You Are What You Eat

This famous phrase forms the bases for my new line of inquiry. We live in a world obsessed by what we eat – whether you’re addicted to junk food, whether you overshare great restaurants and recipes on Instagram or are just simply confused about which products suit your ethics. Food is a big part of our contemporary society in the UK.

Today I ate:

  • Porridge with blueberries, sultanas and nuts.
  • 2 slices of toast with peanut butter.
  • Mackerel and broccoli stir-fry with rice.
  • 9 chicken McNuggets
  • 1 McDonald’s Hamburger
  • 1 Big Mac
  • 1 small fries.

The last four helpings were all in the name of art, I promise (more to follow shortly). I can still feel the last bite of the Big Mac trapped somewhere. But what I have just offered up is an opportunity to judge me, and we all do it. We define ourselves by where we eat and what we eat.

At my birthday meal last week everyone at the table was using chopsticks proficiently. Being proficient is one thing, but chopsticks are still more difficult to operate…so why use them in place of a knife and fork?

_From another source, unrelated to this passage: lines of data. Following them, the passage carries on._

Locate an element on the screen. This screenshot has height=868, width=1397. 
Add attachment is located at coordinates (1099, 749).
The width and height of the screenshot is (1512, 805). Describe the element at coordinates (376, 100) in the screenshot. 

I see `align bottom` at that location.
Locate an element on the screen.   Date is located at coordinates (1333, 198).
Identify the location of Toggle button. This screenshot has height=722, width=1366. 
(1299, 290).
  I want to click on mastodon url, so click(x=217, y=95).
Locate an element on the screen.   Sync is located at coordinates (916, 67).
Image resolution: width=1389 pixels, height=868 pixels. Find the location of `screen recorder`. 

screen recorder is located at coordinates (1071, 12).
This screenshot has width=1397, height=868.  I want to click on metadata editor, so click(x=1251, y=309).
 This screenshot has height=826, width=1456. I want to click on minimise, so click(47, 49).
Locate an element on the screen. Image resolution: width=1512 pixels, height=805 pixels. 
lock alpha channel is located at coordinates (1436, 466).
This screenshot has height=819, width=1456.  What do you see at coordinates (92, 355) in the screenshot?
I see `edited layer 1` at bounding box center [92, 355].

I use chopsticks at every oriental meal, I even used them for the mackerel stir-fry I ate earlier…at home. Yet still I was surprised that ten people elected to use chopsticks over a knife and fork.


Reasons for using chopsticks:

  • Oriental meal – etiquette, the proper way.
  • Authentic – despite the challenge.
  • Demonstrates cultural awareness.
  • Social pressures- being seen to be doing the right thing.



Now, living in a multicultural city is clearly the most obvious reason why every guest at the meal had learned to use this authentic method of eating. Exposure to different foods etc is common in the city. I will normally dine out at least one night a week. One night in a month will easily be pan Asian…and I will use chopsticks.

However, what interests me is that I didn’t need to learn this skill. A knife and fork is nearly always offered alongside chopsticks. I only ever used a knife and fork back home on the Isle of Wight and likely it it is still the same for many people today. In most rural areas around the UK it could even be considered pretentious to use chopsticks.

The chopstick is quickly becoming an object that speaks of my cultural journey over the past fourteen years. It highlights the differences between my rural upbringing and my present city life, through the food I eat and the tools I use.